I don't think he got Tarzan to flip. Sabrina and Tarzan were supposed to vote for Christina as part of the "split vote" strategy.


----------



## chronatog7 (Aug 26, 2004)

Survivor One World ; Many Idiots

Kat: "I don't want people to think I'm a weak player and that I cannot make decisions......Who are we voting out?"


----------



## WO312 (Jan 24, 2003)

Boston Fan said:


> I don't think he got Tarzan to flip. Sabrina and Tarzan were supposed to vote for Christina as part of the "split vote" strategy.


Absolutely. Tarzan continues to vote with the girls.
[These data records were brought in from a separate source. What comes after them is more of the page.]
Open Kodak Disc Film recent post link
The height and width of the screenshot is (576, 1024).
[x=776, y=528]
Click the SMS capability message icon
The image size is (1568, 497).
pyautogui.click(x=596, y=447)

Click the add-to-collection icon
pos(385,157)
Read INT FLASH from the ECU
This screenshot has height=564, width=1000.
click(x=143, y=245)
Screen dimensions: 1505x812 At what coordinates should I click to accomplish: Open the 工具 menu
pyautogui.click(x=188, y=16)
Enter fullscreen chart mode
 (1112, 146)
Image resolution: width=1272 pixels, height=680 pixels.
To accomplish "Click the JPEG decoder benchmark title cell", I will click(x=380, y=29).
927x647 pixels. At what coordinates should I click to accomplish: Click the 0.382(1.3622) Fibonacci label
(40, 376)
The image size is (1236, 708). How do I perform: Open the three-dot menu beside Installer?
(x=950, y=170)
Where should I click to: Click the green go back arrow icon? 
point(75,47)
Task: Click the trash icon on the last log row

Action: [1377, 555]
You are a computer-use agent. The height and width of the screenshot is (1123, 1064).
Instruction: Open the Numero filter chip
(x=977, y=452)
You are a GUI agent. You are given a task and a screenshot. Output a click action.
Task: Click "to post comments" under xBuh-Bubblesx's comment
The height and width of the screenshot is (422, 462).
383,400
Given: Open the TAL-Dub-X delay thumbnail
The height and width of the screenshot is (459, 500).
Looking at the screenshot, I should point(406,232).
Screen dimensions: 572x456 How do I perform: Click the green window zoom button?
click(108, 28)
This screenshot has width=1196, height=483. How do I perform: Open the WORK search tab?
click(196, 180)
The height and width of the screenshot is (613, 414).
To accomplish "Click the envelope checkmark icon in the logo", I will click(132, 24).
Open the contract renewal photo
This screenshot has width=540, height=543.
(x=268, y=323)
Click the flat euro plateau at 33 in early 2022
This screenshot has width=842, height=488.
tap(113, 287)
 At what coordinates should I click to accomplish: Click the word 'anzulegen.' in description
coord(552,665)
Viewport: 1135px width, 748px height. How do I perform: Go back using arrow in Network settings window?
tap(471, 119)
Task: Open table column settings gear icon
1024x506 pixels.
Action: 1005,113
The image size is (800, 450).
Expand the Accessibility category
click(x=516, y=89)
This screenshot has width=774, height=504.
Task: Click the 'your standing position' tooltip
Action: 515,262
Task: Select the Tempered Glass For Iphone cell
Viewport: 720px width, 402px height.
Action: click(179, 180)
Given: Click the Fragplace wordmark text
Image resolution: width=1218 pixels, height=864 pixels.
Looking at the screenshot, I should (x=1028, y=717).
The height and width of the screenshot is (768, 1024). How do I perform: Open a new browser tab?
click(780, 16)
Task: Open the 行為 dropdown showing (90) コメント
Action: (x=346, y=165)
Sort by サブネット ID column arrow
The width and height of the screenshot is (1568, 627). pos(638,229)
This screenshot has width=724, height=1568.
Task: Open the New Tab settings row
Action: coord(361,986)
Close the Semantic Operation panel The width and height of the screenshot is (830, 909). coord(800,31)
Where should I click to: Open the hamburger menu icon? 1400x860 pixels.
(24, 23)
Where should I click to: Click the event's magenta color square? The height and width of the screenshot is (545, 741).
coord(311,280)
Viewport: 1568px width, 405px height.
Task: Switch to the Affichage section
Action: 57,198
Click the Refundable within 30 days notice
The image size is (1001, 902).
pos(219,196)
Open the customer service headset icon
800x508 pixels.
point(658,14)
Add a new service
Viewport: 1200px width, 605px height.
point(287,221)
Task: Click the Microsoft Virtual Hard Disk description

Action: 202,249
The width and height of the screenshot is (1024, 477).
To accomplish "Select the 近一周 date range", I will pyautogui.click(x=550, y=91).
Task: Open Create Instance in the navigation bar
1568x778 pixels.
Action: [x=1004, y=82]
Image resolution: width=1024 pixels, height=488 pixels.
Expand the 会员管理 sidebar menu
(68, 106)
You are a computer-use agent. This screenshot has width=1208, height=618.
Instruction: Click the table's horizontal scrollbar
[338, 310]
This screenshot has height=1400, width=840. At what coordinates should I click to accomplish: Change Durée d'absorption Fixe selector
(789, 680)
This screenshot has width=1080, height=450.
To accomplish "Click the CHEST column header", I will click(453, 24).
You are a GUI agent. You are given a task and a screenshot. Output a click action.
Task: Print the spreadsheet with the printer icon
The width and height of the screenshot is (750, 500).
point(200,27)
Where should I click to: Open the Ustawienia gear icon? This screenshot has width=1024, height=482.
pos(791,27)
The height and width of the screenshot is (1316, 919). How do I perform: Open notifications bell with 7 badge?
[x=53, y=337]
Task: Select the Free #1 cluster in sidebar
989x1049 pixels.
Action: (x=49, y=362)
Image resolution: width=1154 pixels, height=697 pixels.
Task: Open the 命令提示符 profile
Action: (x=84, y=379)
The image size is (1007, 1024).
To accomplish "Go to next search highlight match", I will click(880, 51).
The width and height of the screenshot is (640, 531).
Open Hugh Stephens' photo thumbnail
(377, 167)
It will be very interesting to see who goes next week. I'd bet Christina.


----------



## cherry ghost (Sep 13, 2005)

WO312 said:


> Absolutely. Tarzan continues to vote with the girls.
> 
> It will be very interesting to see who goes next week. I'd bet Christina.


It probably won't be Tarzan. I think at this point, Kim and Chelsea have a plan to keep him until the end. Do we know if the finale will be two or three this year?


----------



## pmyers (Jan 4, 2001)

Best challenge ever!


----------



## DancnDude (Feb 7, 2001)

I liked the part where Tarzan said technical mumbo jumbo about the dolls burning to ashes and joining the earth and Jeff said "I was just going to say that"


----------



## KyleLC (Feb 6, 2002)

betts4 said:


> What did he tell Kat at the end?


Could you not rewind your TiVo and see the subtitle that said:


tiams said:


> "do it"


?


----------



## KyleLC (Feb 6, 2002)

DancnDude said:


> I liked the part where Tarzan said technical mumbo jumbo about the dolls burning to ashes and joining the earth and Jeff said "I was just going to say that"


I also liked it when Jeff said "the battle of the zans!"


----------



## Kablemodem (May 26, 2001)

I wonder if the women could have butchered that pig. I wonder if the guy they rented the pig from would have allowed them to.


----------



## wendiness1 (Jul 29, 2005)

I don't know if Christine is dumb so much as she didn't see anything gained in kicking up a stink about it. The others were going to do what they were going to do. Perhaps she decided to say nothing but rather to work on getting votes for Chelsea.

Loved it when Kat says something about people not thinking she's running the show. Really? Kat? Really?


----------



## danielhart (Apr 27, 2004)

NTTIAWW it - but is Kim a tranny?


----------



## danielhart (Apr 27, 2004)

bryhamm said:


> Pretty ho hum ep. That actually wasn't very smart of Troyzan imo. Even if he still some how survived today and Christina went home, it still leave's the big 4 in control. He needed to work with Christina. He got Tarzan to flip, but needed to work on Kat some more.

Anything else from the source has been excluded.